→ SCOPO DEL COMPITO: Indica il filosofo citato nell'articolo sulla paura della morte.

→ ARTICOLO:
────────────────────────────────────────

Qualcuno ha una paura ossessiva della morte, e questa è una vera e
propria fobia – che più che con la morte ha a che fare con le insoddisfazioni
in vita.
Certo, l’essere cosciente, quando pensa che un giorno tutto si spegnerà
e lui finirà nel nulla, è preso da sgomento. Ma, se tutto finisce nel nulla, se
la coscienza si spegne e poi c’è solo l’incoscienza, vuol dire che non ci sarà
neppure un io a soffrirne. Come diceva Epicuro, se ci sono io non c’è la morte
e se c’è morte non ci sono io.
Se però la coscienza non si annulla del tutto, ma rimane una forma di
consapevolezza, svincolata dal cervello fisico, allora perché non sperimentarla
già adesso? A questo serve la meditazione.
Per far ciò, dobbiamo rimanere calmi e lucidi e armarci di coraggio.
Quindi dobbiamo approfondire tutti gli intervalli in cui la coscienza normale è
disattivata, per esempio nella pausa tra un pensiero e l’altro, tra un respiro
e l‘altro, tra la veglia e il sonno e sviluppare stati di forte concentrazione approfittando
magari dei momenti in cui l’attività concettuale è minima (quando ci si lava la
faccia o i denti, quando si fanno certi movimenti fisici, quando si fa l’amore,
ecc.).

────────────────────────────────────────

→ VOCI DEL DATASET:
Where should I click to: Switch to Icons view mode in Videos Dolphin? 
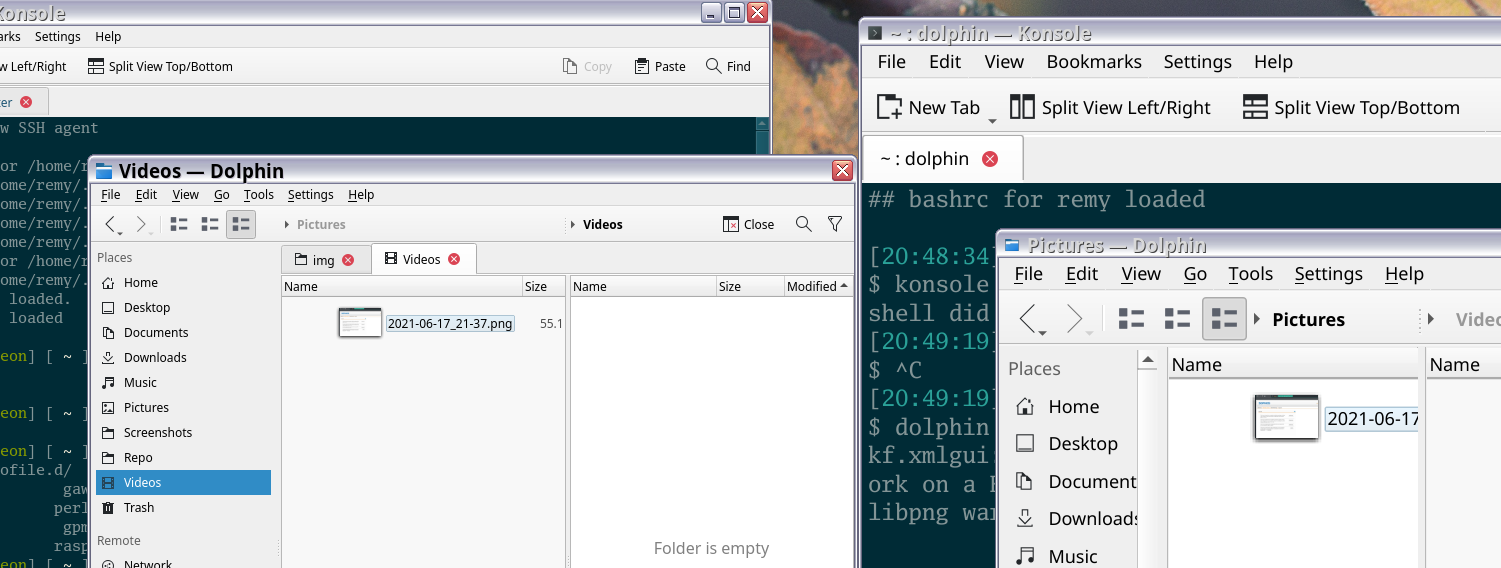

────────────────────────────────────────

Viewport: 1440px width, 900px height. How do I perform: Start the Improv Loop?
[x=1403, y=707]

────────────────────────────────────────

→ RISULTATO ATTESO: Epicuro.